Drs. Bara and Forgue-Lafitte reference several publications, in particular the TD-4 Workshop (1997) of ISOBM (9), to indicate that MUC1, as detected by several different mAbs, is located in epithelial cell membranes both in normal tissues and in early PanIN lesions, and that its presence in the cytoplasm within PanIN-3 and invasive neoplasia is regarded as a biomarker of malignancy. Such mAbs may react with different MUC1 epitopes (or cross-react with other mucins) that may or may not be expressed by individual tissue specimens. In fact, the cited reference used only a single specimen of ileum and breast along with two specimens of colon to perform the immunohistochemical studies. Although Drs. Bara and Forgue-Lafitte are correct that many of the anti-MUC1 mAbs showed membrane staining of these normal tissues, it is also true that many of the mAbs were unreactive with one or more of the tissues, with the well-studied anti-MUC1 mAb, SM3 (10), being negative with all of the tissues examined. Mucins are complex molecules that exhibit high levels of microheterogeneity (e.g., vntr, gene-splice variants, glycosylation status). Thus, many anti-MUC1 (or other mucin) antibodies identify cell surface, membrane, and/or cytoplasmic labeling of the respective mucin species, based on the biosynthetic mechanisms operative within the individual tissue specimen. PAM4 is reactive with both cytoplasmic and/or cell surface (apparent membrane) mucin, dependent on the individual tissue specimen, as was the MA5 anti-MUC1 antibody that was used as a control but that recognizes a different epitope.

With more recent data demonstrating the PAM4 epitope within normal gastric mucosa and the distribution of PAM4 within the cancer precursor lesions, we specifically made note of the similarity to MUC5ac (1).

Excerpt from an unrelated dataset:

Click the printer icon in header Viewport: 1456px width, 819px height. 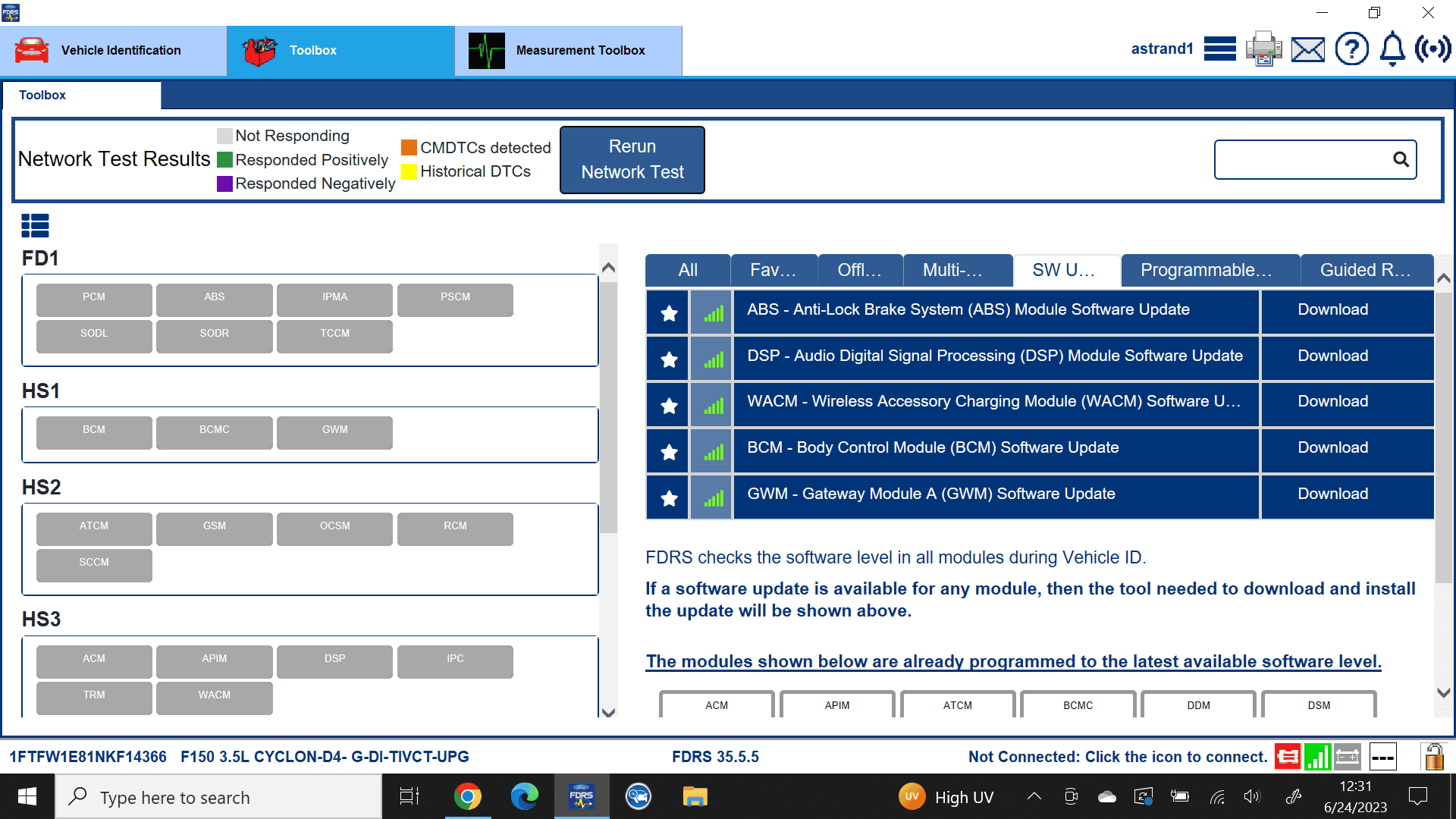(x=1263, y=49)

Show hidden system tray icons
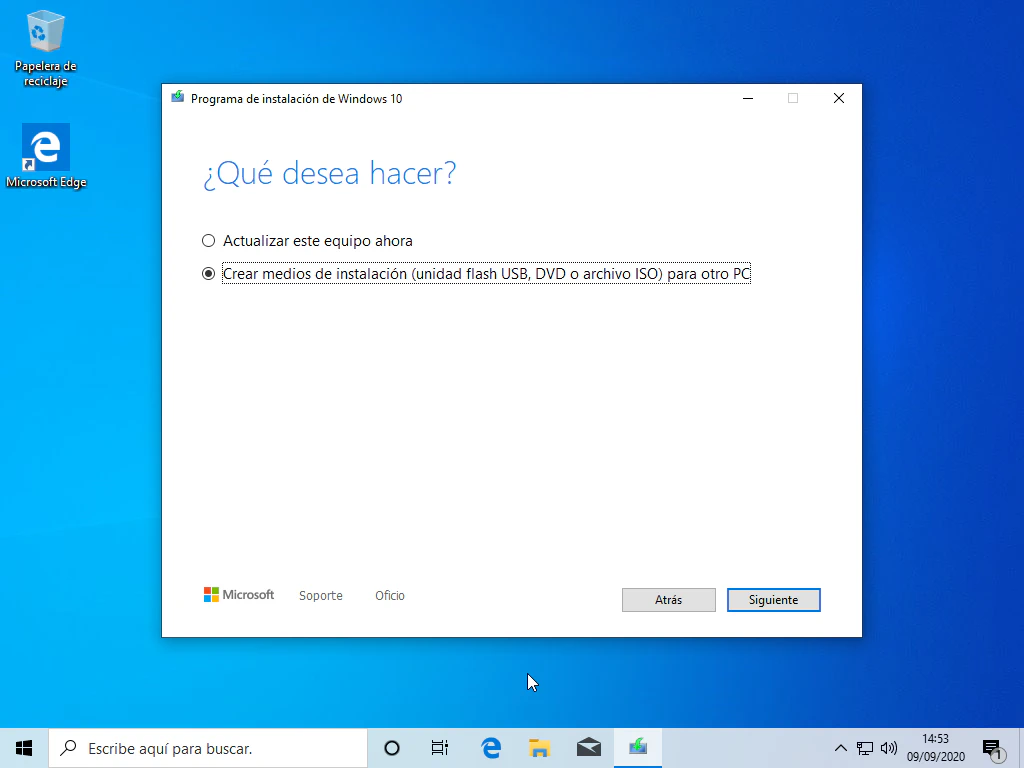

We are in agreement that PAM4 should be tested for immunoreactivity with recombinant MUC5ac apomucin as well as other recombinant mucin structures, and this is the focus of ongoing studies. Aside from such further characterizations, the principal interest is how to best apply PAM4 to the improved early detection and therapy of pancreatic carcinoma.

No potential conflicts of interest were disclosed.